Health care costs were assessed using a NPV analysis. The NPV is essentially a cumulative total of the average annual health care costs per current and former smokers, inflation adjusted to 1998 dollars with a discount rate of 5%. Results from these analyses showed that the year 1 costs are higher for quitters compared with continuing smokers, which is consistent with the observed differences in health care utilization. On average, a quitter cost about $1250 more than a continuing smoker. This difference declines over time, so that by the third year after quitting, the cumulative costs for quitters are only $160 more than for continuing smokers, and by year six, the average cumulative costs for a smoker exceeds those of a former smoker by $1400. Thus, the NPV for former smokers equals that for continuing smokers by the 4th year after quitting, and overall initial excess costs for quitters are recovered between the 4th and 5th years after quitting.

We did find associations between health care utilization and smoking cessation in both treatment volunteers and the general population of smokers. Poorer health, reflected in higher use and costs of health care in the index year of quitting, is likely motivating many successful cessation attempts. After their higher initial costs, quitters’ costs go down at the same time that those of continuing smokers’ begin to accelerate. Cessation appears to reverse a trajectory of higher health care costs. What our data cannot show is what the long-term health care costs would have been, had the quitters not achieved cessation. It would not be unreasonable to assume that their costs would have continued to escalate. Thus, the ultimate savings in health care costs may be greater than what was observed. Our research also has not been able to examine the impact of smoking cessation on health care utilization and costs among potentially “expensive” subpopulations, such as Medicaid and Medicare enrollees.

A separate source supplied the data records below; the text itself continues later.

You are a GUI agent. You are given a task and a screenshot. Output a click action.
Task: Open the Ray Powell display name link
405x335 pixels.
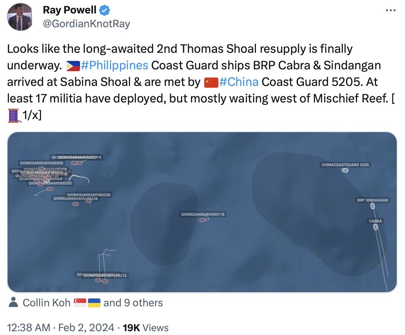point(70,10)
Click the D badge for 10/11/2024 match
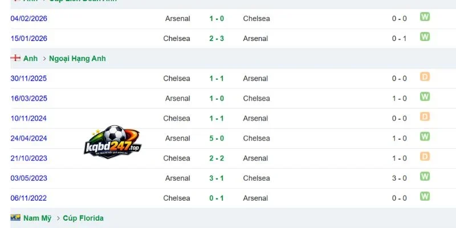Screen dimensions: 456x228 [x=425, y=117]
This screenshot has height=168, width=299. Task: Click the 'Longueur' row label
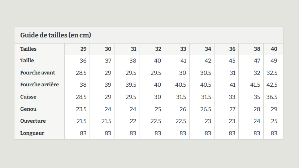click(x=32, y=133)
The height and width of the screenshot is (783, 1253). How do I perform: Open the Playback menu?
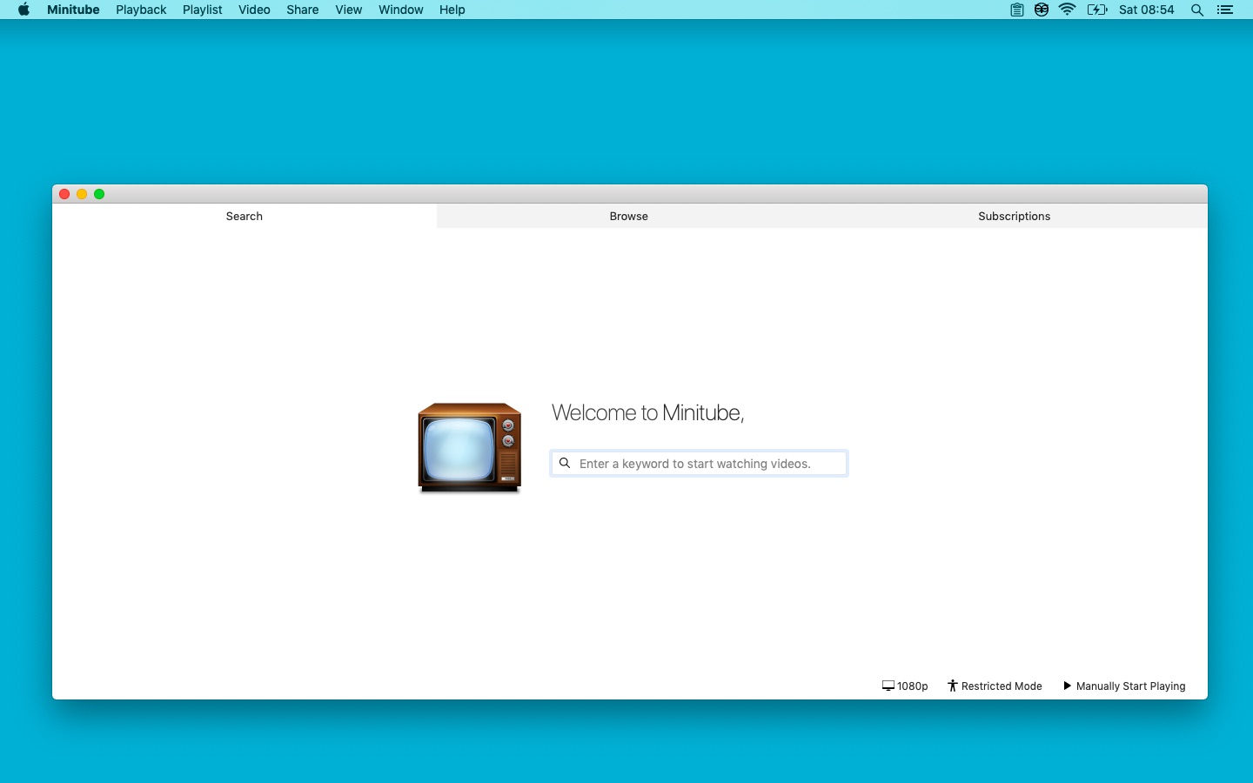141,10
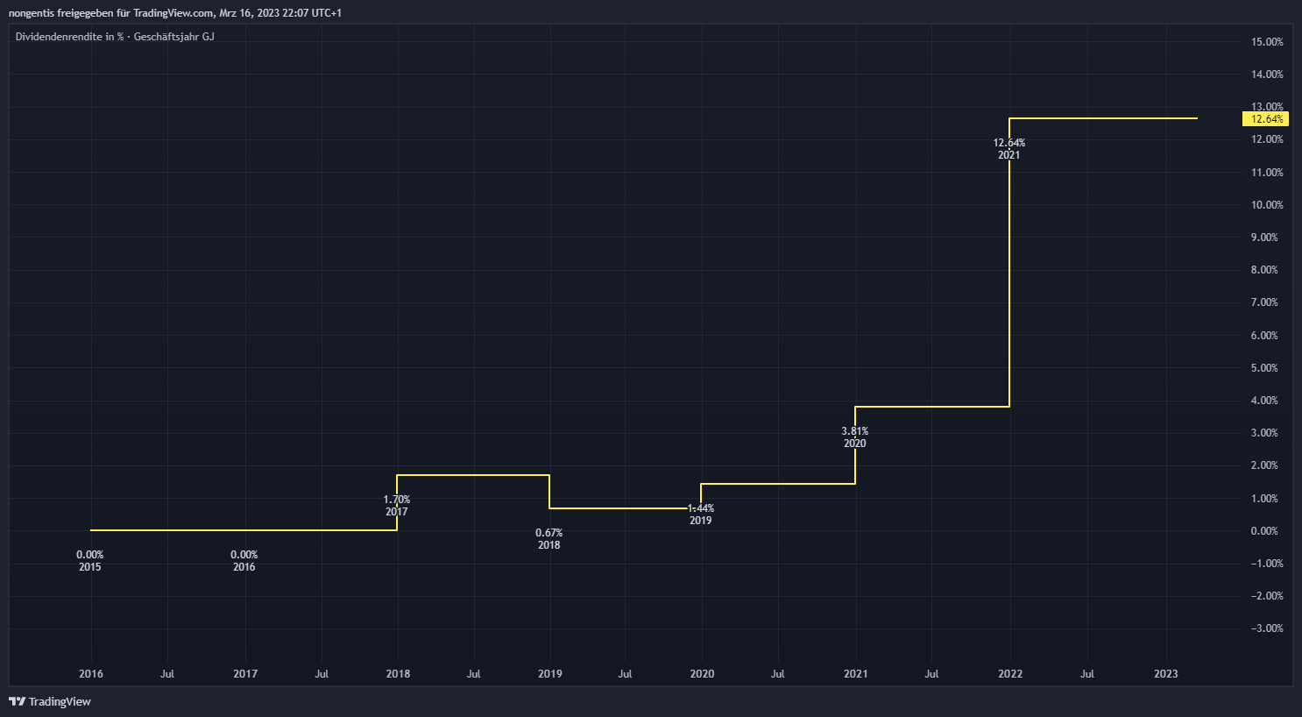This screenshot has width=1302, height=717.
Task: Select the 12.64% 2021 data label
Action: (1008, 149)
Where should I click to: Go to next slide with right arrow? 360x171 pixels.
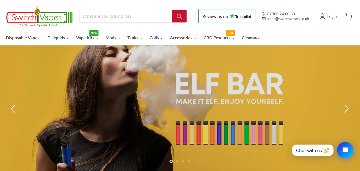(347, 109)
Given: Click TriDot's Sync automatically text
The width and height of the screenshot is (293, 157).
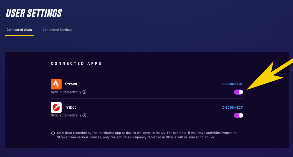Looking at the screenshot, I should pos(66,115).
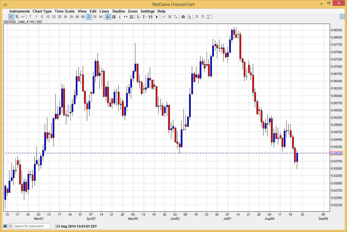Screen dimensions: 347x232
Task: Select the line chart type icon
Action: point(23,17)
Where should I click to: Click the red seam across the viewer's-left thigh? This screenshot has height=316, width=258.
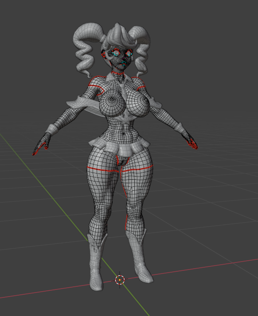(102, 169)
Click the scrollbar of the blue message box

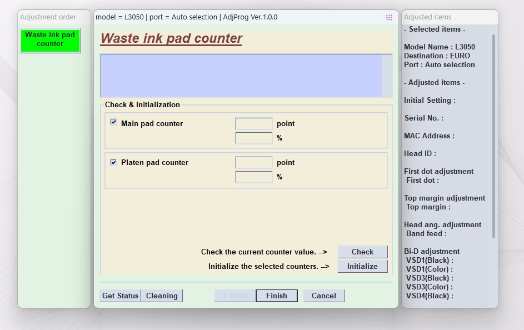tap(387, 76)
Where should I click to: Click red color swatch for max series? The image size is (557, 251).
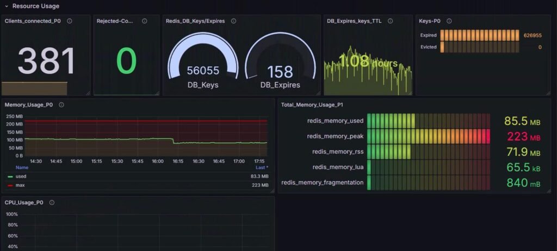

It is an immense honor to receive the Joseph W. Cullen Memorial Award as recognition for the contributions that my colleagues and I have made in the area of tobacco intervention research. I was certainly inspired by Joe Cullen’s enthusiastic approach to building the evidence base around effective treatment for tobacco cessation and by his vision of moving this evidence from “the ivory tower to the streets.” Under his leadership, the National Cancer Institute’s grant initiatives in the mid-1980s created a culture of cross-collaboration, collegiality, and productivity in tobacco intervention research that is unparalleled in many research areas. The focus of this presentation on our modest body of research is in no way intended to eclipse the many outstanding contributions of our fellow tobacco researchers.

Over the past 15 years, we have had an opportunity to work in a setting that allowed us to span a wide range of research questions. By leveraging our work in one area (e.g., randomized clinical trials) to address questions in another (e.g., health services utilization), we have moved seamlessly from patient-level clinical trials to population-level health services research. It has been particularly rewarding to see results from tobacco treatment research translated into clinical priorities and practices at GHC.

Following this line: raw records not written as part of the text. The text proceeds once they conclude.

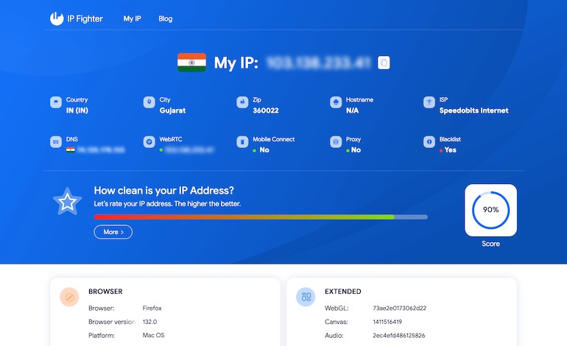The width and height of the screenshot is (567, 346).
Task: Click the ISP antenna icon
Action: click(429, 103)
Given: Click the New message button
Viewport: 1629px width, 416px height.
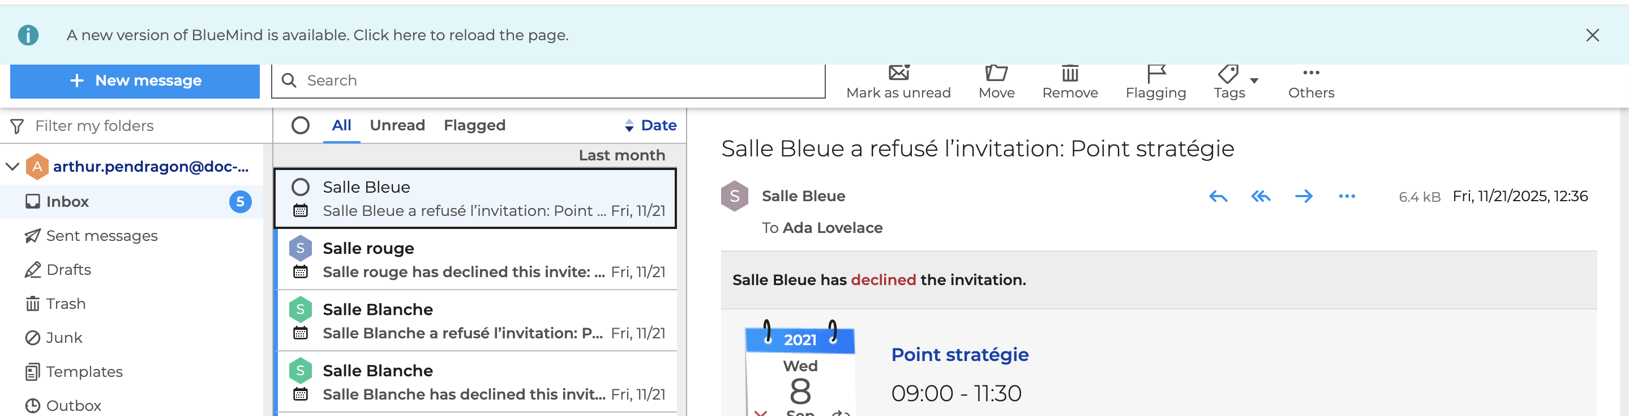Looking at the screenshot, I should [x=135, y=80].
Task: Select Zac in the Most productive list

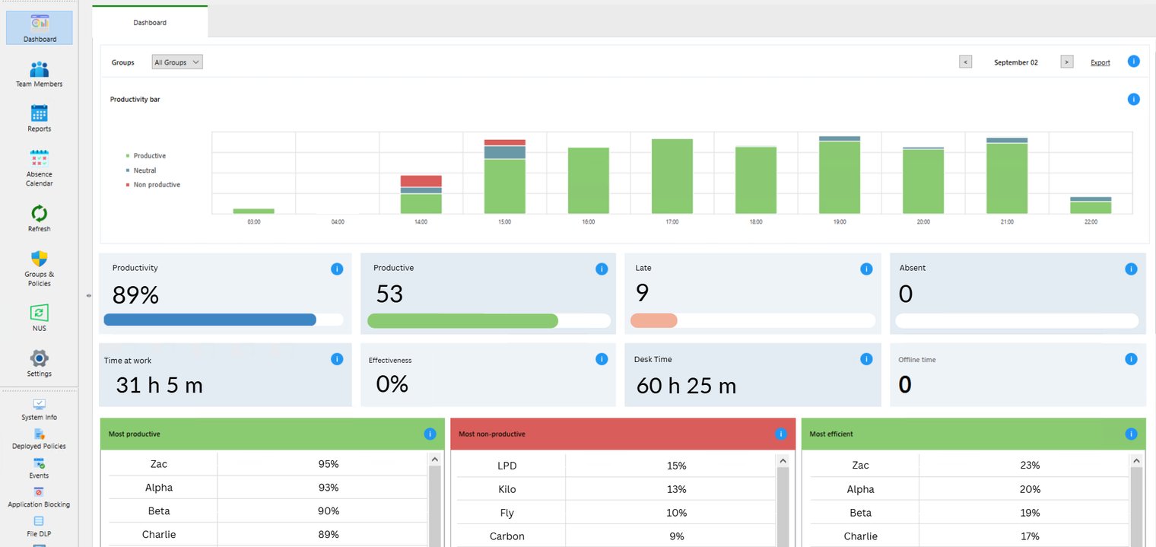Action: click(x=159, y=464)
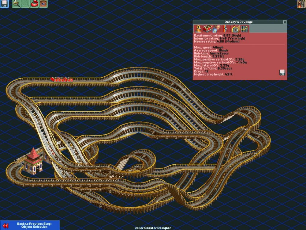
Task: Show the ride graphs tab
Action: 244,29
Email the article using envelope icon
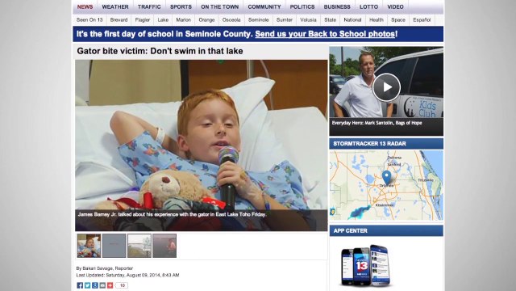Viewport: 516px width, 291px height. pos(102,285)
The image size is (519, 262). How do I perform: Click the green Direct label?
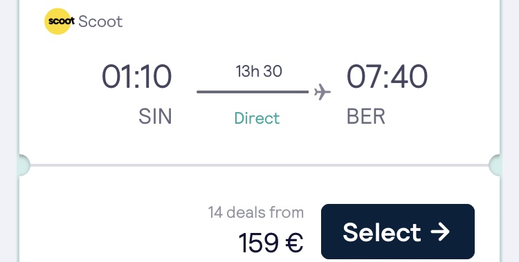(257, 118)
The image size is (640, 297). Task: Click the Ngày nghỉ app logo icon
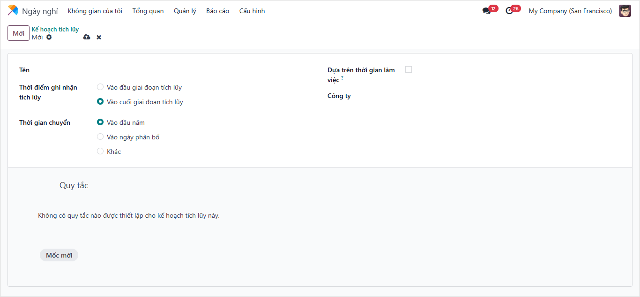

There is still much important work to be done. Among the key directions for this work are: exploring the use of new technologies such as hand-held computers and the internet both as research tools and to deliver cessation and relapse prevention treatments; developing effective ways to bundle intervention models and methods to address multiple behavioral risk factors; and evaluations of gene-environment interactions in the initiation of tobacco use and in treatment response.

1

Presented at the 24th Annual Meeting of the American Society of Preventive Oncology in Bethesda, MD.

                
3

The abbreviations used are: GHC, Group Health Cooperative; RFQ, Reasons for Quitting; NRT, nicotine replacement therapy; BP, behavioral program; CDS, chronic disease score; NPV, net present value.